Support Questions
Find answers, ask questions, and share your expertise

Non-equi join in hive to get dim data between fact table start and begin dates

SELECT dim.Date1, * from fact join Dim on Dim.Date1 between fact.Begin_date and fact.End_date

I have this sql query and I need to convert it to hive query. I know that non equi joins does not work in hive and tried this but it is not working.

SELECT dim.Date1, * from Dim,fact where dim.date1 between fact.Begin_date and fact.End_date

Any thoughts?

4 REPLIES 4

Super Guru

@ganesh kumar morla why are you not using between operator in hive? also for push down predicate for non equi join consider using cross join

@Sunile Manjee between operator in non equi joins is not working, can you write down a simple code in those lines so that I can understand better. Thanks for your time and help!

@ganesh kumar morla

Option 1:

As @Sunile Manjee also suggested, you could give cross-join a shot. Your query would look something like this:

SELECT dim.Date1, fact.* FROM fact join dim WHERE dim.Date1 >= fact.Begin_date and dim.Date1 <= fact.End_date;

This is a cartesian product and it could take serious resources. You need to understand the data in both tables and estimate some parameters that will help your query parallelism. Look here: https://docs.hortonworks.com/HDPDocuments/HDP2/HDP-2.3.2/bk_installing_manually_book/content/ref-ffe....

Option 2:

Before 0.10 when cross-join was introduced, I used a different workaround. Here is an example. I did not write it to your case exactly. Feel free to adapt to your needs. You could also create temporary tables. _serial and _inner tables below will be out of your dim table which supposedly is small when compared with fact table. You get the point.
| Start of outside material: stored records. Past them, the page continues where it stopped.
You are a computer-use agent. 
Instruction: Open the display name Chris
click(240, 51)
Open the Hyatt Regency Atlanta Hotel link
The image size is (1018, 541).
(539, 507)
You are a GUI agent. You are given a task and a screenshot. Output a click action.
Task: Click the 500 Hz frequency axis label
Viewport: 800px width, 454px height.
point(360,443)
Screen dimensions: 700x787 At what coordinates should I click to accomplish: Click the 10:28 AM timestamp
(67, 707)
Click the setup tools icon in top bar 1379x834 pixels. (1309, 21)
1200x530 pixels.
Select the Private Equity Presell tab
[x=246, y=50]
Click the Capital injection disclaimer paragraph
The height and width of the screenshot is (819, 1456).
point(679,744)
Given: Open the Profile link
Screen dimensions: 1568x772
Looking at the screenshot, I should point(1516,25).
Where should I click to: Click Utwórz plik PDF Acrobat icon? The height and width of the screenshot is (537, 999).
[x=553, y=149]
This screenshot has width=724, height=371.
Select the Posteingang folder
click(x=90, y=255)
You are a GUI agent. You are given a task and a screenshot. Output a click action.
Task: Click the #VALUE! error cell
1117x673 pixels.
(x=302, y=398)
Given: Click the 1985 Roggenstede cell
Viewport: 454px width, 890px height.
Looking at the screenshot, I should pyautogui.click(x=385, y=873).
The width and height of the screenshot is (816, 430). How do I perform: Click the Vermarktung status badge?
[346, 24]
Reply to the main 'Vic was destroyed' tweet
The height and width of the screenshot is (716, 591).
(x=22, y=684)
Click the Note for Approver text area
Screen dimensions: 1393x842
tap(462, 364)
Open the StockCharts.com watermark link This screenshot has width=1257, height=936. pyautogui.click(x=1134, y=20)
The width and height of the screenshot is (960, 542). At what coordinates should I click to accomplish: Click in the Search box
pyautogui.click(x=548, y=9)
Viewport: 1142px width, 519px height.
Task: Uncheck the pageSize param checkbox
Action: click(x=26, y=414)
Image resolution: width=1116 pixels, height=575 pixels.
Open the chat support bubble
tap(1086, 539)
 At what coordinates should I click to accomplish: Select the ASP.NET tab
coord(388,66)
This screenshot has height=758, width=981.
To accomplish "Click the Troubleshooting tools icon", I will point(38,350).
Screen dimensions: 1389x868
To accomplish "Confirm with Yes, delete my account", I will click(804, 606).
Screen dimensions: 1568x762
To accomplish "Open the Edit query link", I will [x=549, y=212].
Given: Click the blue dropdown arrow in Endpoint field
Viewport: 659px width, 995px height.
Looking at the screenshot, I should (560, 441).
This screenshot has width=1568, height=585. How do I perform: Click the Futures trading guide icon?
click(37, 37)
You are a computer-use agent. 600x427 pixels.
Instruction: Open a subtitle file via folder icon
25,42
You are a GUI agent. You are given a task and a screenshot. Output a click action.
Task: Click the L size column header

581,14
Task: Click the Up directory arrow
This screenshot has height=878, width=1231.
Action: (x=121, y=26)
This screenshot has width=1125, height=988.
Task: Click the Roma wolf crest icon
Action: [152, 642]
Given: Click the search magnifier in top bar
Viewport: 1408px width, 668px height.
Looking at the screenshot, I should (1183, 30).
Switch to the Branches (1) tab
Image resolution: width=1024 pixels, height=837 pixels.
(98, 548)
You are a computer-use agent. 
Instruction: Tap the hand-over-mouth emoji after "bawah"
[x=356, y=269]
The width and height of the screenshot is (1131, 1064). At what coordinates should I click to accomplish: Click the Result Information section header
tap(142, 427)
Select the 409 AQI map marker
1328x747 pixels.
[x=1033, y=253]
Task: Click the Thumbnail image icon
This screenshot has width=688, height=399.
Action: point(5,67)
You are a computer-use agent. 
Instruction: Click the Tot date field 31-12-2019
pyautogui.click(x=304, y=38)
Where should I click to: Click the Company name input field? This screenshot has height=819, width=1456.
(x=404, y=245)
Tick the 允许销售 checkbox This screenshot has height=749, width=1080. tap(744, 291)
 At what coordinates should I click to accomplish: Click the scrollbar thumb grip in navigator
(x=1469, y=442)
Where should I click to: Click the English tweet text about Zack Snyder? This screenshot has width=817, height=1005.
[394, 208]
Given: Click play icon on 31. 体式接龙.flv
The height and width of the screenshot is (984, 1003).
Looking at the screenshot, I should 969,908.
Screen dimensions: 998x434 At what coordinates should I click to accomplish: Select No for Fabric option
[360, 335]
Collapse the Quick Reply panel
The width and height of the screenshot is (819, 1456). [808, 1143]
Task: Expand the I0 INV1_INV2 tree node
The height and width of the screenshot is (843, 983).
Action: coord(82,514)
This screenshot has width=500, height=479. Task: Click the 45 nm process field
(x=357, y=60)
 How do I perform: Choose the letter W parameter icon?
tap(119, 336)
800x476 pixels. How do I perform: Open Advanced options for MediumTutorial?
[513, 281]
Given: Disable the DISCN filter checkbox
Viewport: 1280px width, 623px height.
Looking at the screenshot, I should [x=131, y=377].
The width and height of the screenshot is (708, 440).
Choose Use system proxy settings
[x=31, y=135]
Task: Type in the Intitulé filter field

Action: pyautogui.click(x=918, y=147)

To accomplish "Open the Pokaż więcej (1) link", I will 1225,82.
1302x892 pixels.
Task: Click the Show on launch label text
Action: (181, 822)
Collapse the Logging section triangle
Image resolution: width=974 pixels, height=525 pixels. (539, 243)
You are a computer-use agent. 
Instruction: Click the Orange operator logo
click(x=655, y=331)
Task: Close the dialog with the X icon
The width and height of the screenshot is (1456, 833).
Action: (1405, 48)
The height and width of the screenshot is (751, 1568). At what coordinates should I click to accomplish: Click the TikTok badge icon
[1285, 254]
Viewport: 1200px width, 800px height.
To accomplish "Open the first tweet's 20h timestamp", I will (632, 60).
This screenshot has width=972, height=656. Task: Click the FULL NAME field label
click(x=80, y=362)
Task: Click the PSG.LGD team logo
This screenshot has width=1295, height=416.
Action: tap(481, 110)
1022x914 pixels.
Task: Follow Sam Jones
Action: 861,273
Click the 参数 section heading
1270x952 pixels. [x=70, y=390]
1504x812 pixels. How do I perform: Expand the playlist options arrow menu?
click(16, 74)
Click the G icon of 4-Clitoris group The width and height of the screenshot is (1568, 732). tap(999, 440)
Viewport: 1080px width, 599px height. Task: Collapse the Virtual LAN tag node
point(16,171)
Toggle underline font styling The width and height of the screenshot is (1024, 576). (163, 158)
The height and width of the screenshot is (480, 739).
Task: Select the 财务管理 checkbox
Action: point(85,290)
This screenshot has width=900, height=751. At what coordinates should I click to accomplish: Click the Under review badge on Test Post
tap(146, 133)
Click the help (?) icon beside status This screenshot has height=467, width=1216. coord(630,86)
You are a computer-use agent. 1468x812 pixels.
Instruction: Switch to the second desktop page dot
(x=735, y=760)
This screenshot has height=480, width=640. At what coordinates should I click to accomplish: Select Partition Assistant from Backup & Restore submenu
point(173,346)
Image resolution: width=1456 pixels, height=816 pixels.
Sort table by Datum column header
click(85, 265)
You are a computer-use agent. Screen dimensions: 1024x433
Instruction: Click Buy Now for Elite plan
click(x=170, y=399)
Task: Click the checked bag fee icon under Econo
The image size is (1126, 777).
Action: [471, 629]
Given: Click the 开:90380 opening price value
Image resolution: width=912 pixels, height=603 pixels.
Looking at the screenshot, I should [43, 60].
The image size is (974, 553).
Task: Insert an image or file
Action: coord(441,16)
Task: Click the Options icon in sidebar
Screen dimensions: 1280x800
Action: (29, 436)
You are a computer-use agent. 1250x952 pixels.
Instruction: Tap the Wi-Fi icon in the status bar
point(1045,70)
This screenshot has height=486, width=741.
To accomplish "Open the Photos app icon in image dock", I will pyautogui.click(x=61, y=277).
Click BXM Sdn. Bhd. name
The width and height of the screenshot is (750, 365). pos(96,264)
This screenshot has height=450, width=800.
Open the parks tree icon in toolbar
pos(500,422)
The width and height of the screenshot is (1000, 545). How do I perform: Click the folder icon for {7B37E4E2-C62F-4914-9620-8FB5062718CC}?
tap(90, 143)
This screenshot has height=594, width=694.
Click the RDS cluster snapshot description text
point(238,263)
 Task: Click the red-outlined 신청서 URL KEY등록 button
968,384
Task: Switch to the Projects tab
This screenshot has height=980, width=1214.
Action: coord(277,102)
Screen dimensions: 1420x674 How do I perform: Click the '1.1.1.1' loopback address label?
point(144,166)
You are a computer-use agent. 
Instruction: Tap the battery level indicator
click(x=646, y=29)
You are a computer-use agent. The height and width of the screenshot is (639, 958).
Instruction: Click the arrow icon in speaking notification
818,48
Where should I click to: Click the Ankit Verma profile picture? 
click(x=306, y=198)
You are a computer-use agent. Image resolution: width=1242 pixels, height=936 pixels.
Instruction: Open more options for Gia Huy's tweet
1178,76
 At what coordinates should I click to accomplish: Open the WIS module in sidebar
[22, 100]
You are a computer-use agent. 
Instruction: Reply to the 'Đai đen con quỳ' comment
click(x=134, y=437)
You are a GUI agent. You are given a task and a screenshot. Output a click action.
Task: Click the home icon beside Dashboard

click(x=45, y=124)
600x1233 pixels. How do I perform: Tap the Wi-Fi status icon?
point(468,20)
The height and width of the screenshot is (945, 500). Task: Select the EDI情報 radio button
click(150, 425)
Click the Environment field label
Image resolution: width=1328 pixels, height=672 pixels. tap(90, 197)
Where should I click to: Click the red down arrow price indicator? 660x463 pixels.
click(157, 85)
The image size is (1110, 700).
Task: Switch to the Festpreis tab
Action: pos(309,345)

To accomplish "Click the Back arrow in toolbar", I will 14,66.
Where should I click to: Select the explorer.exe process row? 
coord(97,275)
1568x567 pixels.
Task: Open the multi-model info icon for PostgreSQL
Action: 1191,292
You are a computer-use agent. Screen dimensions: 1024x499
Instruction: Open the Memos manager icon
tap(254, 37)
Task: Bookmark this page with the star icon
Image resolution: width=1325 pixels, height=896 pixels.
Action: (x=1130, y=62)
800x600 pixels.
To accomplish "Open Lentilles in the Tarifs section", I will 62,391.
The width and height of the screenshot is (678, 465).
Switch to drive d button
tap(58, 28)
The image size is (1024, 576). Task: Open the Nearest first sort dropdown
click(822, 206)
1. Create a copy of the left table with added serial row numbers:

CREATE TABLE OrderLineItem_serial AS
SELECT ROW_NUMBER() OVER() AS serial, * FROM OrderLineItem; 

2. Do an inner join:

CREATE TABLE OrderLineItem_inner AS
SELECT * FROM OrderLineItem_serial li JOIN ProductPrice p
on p.ProductID = li.ProductID WHERE OrderDate BETWEEN startDate AND EndDate; 

3. Left join by serial:

SELECT * FROM OrderLineItem_serial li
LEFT OUTER JOIN OrderLineItem_inner i on li.serial = i.serial;

If you find your solution in responses provided, please vote and accept the best answer.

we have purchased presto for this and it works much faster

https://prestodb.io/docs/current/